WASHINGTON • United States President Donald Trump has rejected a proposal from budget hawks in the administration to curb foreign aid spending after objections from Secretary of State Mike Pompeo and lawmakers from both parties, officials briefed on the decision said.

The White House's Office of Management and Budget, which since 2017 has been led by Mr Mick Mulvaney, the acting White House Chief of Staff, had spent much of this month working on the proposal.

It would have imposed an estimated US$4 billion (S$5.6 billion) in cuts to foreign aid funding this year from money that Congress had approved but the State Department and US Agency for International Development had not designated yet for specific programmes.

In recent days, members of Congress, Mr Pompeo and Treasury Secretary Steven Mnuchin have lobbied against the package, questioning the legality and effect of the move less than two months before the end of the fiscal year.

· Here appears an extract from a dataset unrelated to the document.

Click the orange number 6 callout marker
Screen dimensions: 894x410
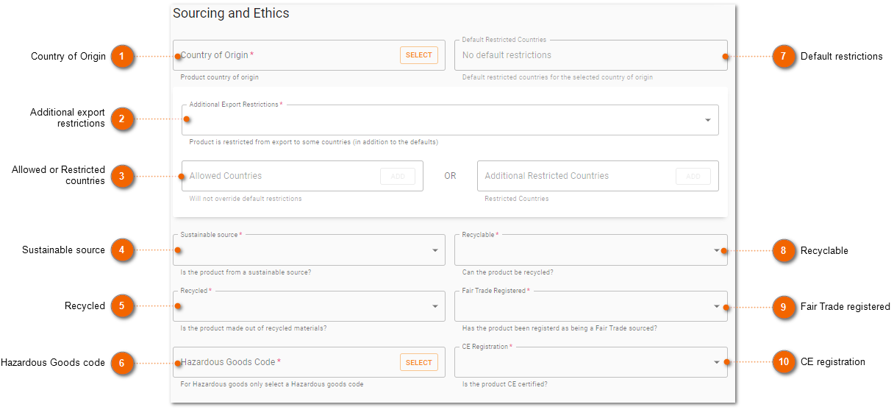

Mr Pompeo, the President's most trusted Cabinet official, won a similar argument against the budget office in August last year.

The latest retreat is another instance in which the administration and Capitol Hill, confronted with a ballooning deficit and national debt after the most recent round of tax cuts, have struggled to reach agreement over how to rein in government spending.

Mr Trump, who had been involved in multiple conversations this week about the cuts, spoke on Thursday in the Oval Office with advocates on both sides of the issue.

The President, who often talks about cutting spending but has put little political muscle behind efforts to do so, decided that the fight over US$4 billion was not worth it, because of the pressure campaign from Mr Pompeo and a barrage of calls from his allies on Capitol Hill.

Leaders in Congress had strongly opposed the cuts.

"I request that you work within the administration to stop this proposed rescission," Speaker Nancy Pelosi wrote in a letter to Mr Mnuchin. The proposal, she added, "overrides Congress' most fundamental constitutional power", to set government spending.

Senator Lindsey Graham and Representative Harold Rogers, the top Republicans on the appropriations sub-committees that oversee foreign aid allocations, were among those who warned that the package of proposed cuts could not only derail diplomatic efforts, but also jeopardise negotiations to fund the government into the new fiscal year.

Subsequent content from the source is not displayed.